Thursday, April 25, 2024

Health workers’ strike: JOHESU only arm-twisting govt, says NMA

  • Doctors not qualified to talk about our remuneration-Union

The Nigerian Medical Association has condemned the nationwide strike action embarked upon by health workers under the aegis of the Joint Health Sector Union, describing the union and its activities as illegal.

The NMA bared its mind on the issue following the health workers’ decision last Wednesday to resort to a strike to press home their demands that the Federal Government should act on the agreements reached with them before JOHESU suspended their last strike on the same issue regarding the adjustment of the Consolidated Health Salary Structure and payment of arrears of CONHESS 10, over six months ago.

NMA President, Prof. Mike Ogirima, told our correspondent that the doctors were not in support of the strike action embarked by the health workers under JOHESU.

According to Ogirima, ‘What we said is that the NMA do not want strike. Why the JOHESU are going for strike is that they are envious of doctors’ pay package. Globally, there is what we call relativity such that doctors all over the world do not earn the same salary with other health workers in their respective health institutions, where they work. So, why should it be an issue in Nigeria?

“Our response to this issue is that we have said JOHESU is an illegal body, because it is a body that is formed by unions against the medical doctors; it is not registered. It is just a joint action group. So, let them explain to people where they have been registered as a trade union called JOHESU.

“If it is the various professionals in the medical field under the JOHESU, we know that they are professional bodies that are registered as trade unions like the nurses, the pharmacists, physiotherapists and others, who all have their trade unions formally registered. Yes, we recognise those ones, but not JOHESU and they are now arm-twisting the government to go against the norm.”

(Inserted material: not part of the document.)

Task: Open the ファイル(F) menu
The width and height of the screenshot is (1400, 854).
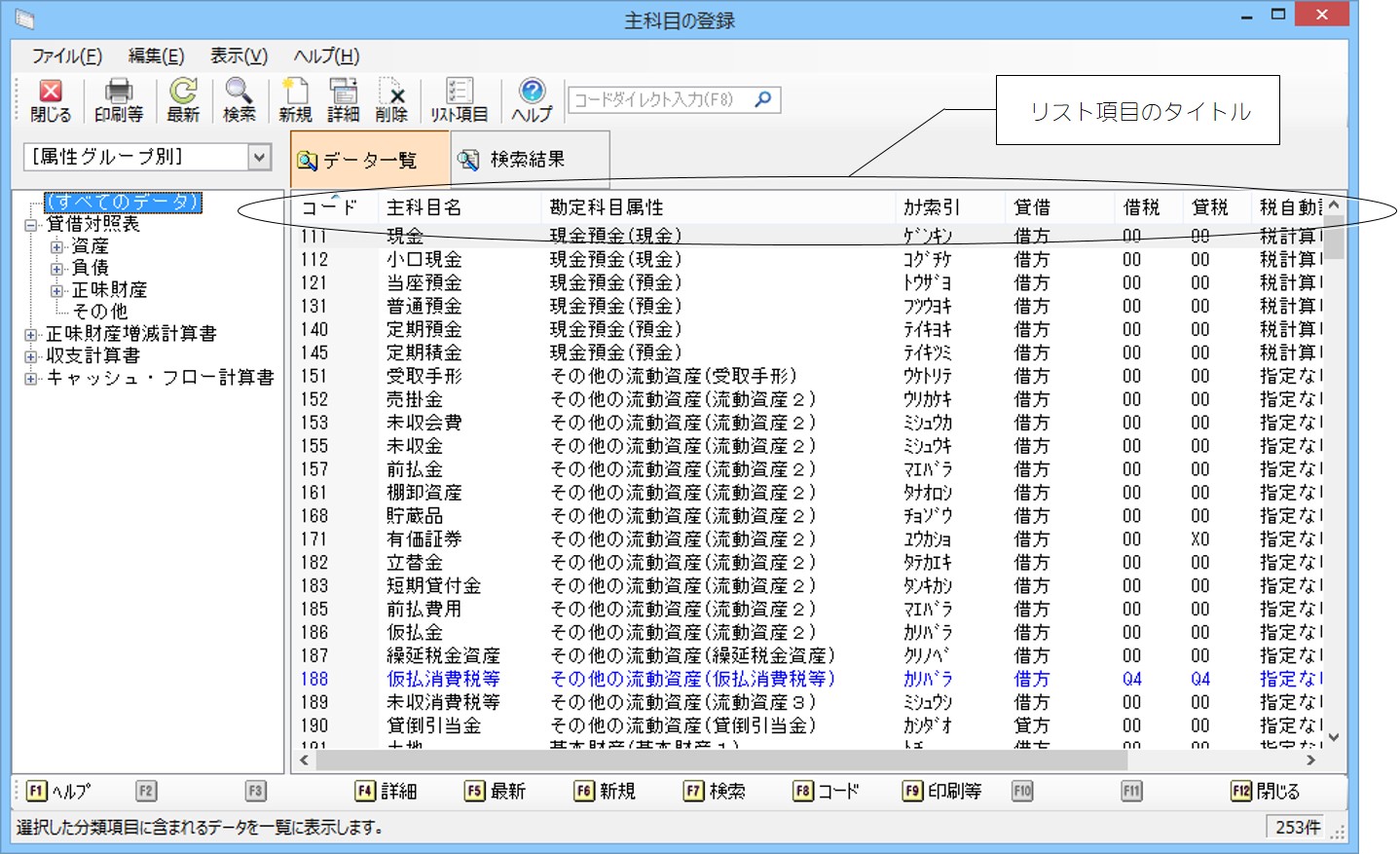Action: pos(66,56)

Ogirima further explained, “Medical Doctors salary scale was corrected in 2014; they are  now saying because that one was corrected, a mischievous officer of the Federal Government now said that theirs, too, should be corrected, and what it was really was that the doctors salary scale was just corrected and not upgraded. What they are now asking for under their congress is that they want a total upgrade. So, even if they are going to do that, the NMA is not saying that government should not answer their demands but at the same time they should maintain relativity. That is all.”

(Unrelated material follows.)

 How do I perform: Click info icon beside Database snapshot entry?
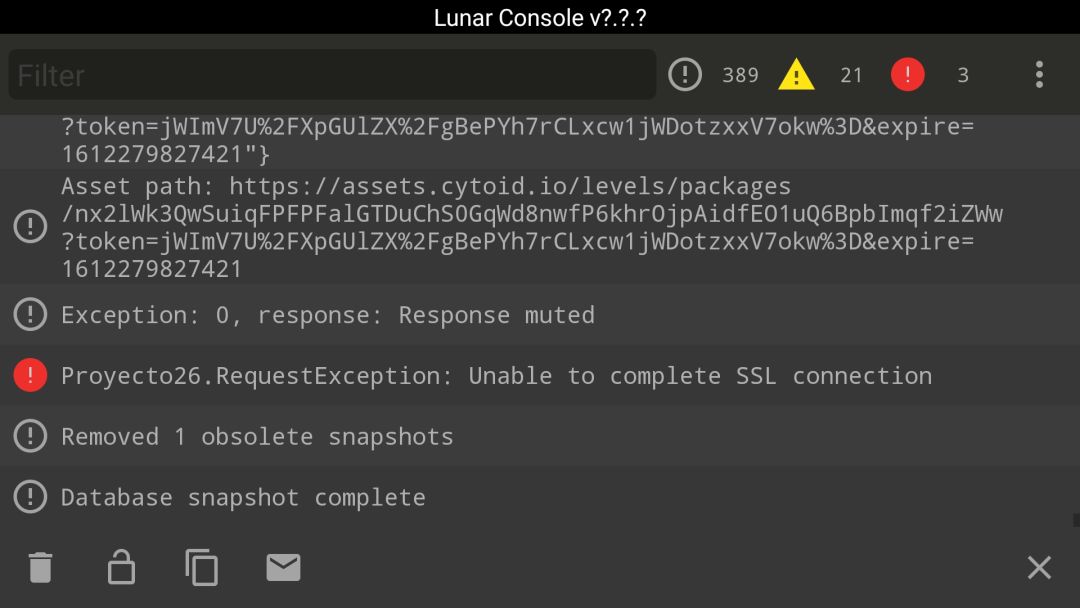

Reacting, the President of the National Association of Nigerian Nurses and Midwives at the Lagos University Teaching Hospital, Mrs. Oluyemisi Adelaja, noted that the strike action was being fully complied with by all health workers.

Adelaja added that JOHESU would not call off the strike until the Federal Government had met all the health workers’ demands.

“All we plead is for the government to answer all our requests, because we have been on it since year 2014; it’s been too long since government has neglected us. They should do the needful so that health workers can go back to work.

Regarding claim on JOHESU’s clamour for the same salary scale with medical doctors in the country, Adelaja noted that the NMA was not in any position to talk about health workers’ remuneration.

“Are they our employers? All of us are Federal Government employees. So, can one employee determine the pay of another employee working under the same boss? So, what is their business with our demands? When they were negotiating with the Federal Government, did JOHESU interfere? We don’t have any business with the NMA, but with the Federal Government,” she said.

The National Vice Chairman of JOHESU, Dr. Obinna Ogbonna, who declared the strike, said it was painful that while the FG had implemented the salary structure for medical doctors, other workers in the health sector had been neglected since 2009.

Apart from the upward adjustment of CONHESS, he said the government had also failed to employ additional health professionals, upwardly review retirement age from 60 years to 65 and failure to implement a particular court judgment.

He said the unions first gave the FG a 21-day ultimatum, but no action was taken, adding that after that, another strike notice of 30 working
days was given, but there was no effort to implement the agreement by the FG.